Some people learn to travel light, but everyone carries at leas some baggage. I do mean everyone. I think we would be stunned if we knew what kind of “stuff” from the past that those around us are carrying around. I wish it was not true, but the experiences we have as children and teens have an uncanny way of staying with us. Encounters that caused hurt feelings and or even incidences of abuse have a way taking up permanent residence in our hearts.
We all made poor choices when we were young. We said and did things to our peers that we deeply regret now. We were generally irresponsible. Some of us even committed offenses that hurt our credibility in the eyes of those around us at the time.
It used to be very difficult, if not impossible, to go back and make amends for our bad behavior toward others. How do you find someone who perhaps lives in a different state? When a woman marries and assumes another name that makes it even more difficult to find her. Online social networking has changed everything.
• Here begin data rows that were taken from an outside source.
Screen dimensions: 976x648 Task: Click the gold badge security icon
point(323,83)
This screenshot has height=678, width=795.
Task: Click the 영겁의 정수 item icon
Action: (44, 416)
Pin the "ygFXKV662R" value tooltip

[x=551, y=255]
I know most of us have heard horror stories about sites such as www.myspace.com and www.facebook.com. My experience with facebook in particular has been overwhelmingly positive. I have reconnected with old friends from every era in my life. And I have made new friends as well! But this week I discovered that facebook has redeeming value in more ways than one.
A friend of mine shared a story about an occurrence that happened when she was a teenager that involved an acquaintance from school. Bear in mind that this event happened well over 30 years ago. I want to protect the privacy of all parties involved, so I won’t disclose many details. Suffice to say that the young teenage boy conducted himself in a way that was dishonest and deceitful. Her parents were fully aware of his indiscretions as well. It was just a bad deal. He proceeded to carry the baggage of his poor choices with him for over three decades.
But enter facebook. I really should say: enter facebook and intersect that social networking site with a tender and penitent heart. The teenage boy is nearly 50 years old today. He found my friend on facebook, and used that forum to apologize for his lack of honesty years ago. She in turn shared his story with her parents. Her mother wrote him an amazing note expressing forgiveness and reassurance.
I can’t help but wonder how many relationships have been reconciled on facebook. People that hurt each other decades ago now have a means of finding one another and issuing an apology. The baggage that we carry around with us can finally be released, because we might actually find the person whom we offended way back in the past.
I am asking myself tonight: Is there anyone that I have overlooked to apologize to from way back in the day? What about you? Is there someone you can find on facebook? Don’t hesitate to search for that person and friend them. The baggage of guilt and unconfessed indiscretions gets awful heavy… There really is NO need for guilt!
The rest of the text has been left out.